A homozygous stop codon mutation in exon 10 of BRCA1 gene, c.1151T>G/ p.Leu384Stop was identified in the whole exome study using Illumina HiSeq 2000 platform. Both afected individuals were homozygote and the mother was heterozygote fort his mutation DNA of the healthy father of affected siblings was not available.

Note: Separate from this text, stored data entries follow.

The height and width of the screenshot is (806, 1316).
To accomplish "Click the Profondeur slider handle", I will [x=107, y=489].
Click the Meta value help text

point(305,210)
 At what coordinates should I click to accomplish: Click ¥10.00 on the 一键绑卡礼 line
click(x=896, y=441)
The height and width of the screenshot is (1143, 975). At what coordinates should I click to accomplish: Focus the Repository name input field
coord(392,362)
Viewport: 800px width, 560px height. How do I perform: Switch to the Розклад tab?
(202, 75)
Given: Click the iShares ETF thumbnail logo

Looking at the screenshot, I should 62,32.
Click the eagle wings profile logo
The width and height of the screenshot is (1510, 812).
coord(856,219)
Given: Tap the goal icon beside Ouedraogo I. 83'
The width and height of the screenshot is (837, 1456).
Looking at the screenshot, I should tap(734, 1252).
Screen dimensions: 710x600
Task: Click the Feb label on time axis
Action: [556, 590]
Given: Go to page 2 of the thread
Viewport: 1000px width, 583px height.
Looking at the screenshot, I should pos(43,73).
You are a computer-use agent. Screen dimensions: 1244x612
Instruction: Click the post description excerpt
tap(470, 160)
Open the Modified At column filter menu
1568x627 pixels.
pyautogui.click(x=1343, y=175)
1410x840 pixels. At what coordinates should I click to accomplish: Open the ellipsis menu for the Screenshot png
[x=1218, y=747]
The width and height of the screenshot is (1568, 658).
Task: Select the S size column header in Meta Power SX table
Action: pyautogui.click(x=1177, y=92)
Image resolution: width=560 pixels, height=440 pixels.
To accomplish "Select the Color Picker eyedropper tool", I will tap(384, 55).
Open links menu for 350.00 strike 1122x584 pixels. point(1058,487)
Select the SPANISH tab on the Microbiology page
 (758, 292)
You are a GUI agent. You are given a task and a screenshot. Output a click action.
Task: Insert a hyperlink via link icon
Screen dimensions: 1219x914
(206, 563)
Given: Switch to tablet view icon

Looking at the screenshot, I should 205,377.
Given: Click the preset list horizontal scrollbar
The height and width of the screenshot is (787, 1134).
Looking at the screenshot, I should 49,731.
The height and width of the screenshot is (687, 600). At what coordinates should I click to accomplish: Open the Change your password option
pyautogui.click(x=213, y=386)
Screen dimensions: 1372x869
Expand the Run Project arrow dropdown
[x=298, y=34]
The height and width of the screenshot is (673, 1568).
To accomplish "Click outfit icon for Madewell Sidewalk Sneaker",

To the best of our knowledge there are only two reports that compound heterozygote mutations in BRCA1 causes FA-like subtype (FANCS) (Domchek et al., Cancer Discov. 2013; 3:399-405 and Sawyer et al., Cancer Discov 2015; 5:135-142). In these reports, the patients do not display bone marrow failure, mutation carriers have higher risk of breast and ovarian tumors and lower onset age. However, one of the siblings in our report had mild thrombocytopenia. Also compatible with the previous report, our patients had intellectual disability. Interestingly, one of the siblings in our series had neuroblastoma and family members had uterus, esophagus and lung cancers. Our findings clearly show that homozygous deletorious BRCA1 mutations are vital and molecular analysis expands the spectrum of phenotypes associated with BRCA1 mutations.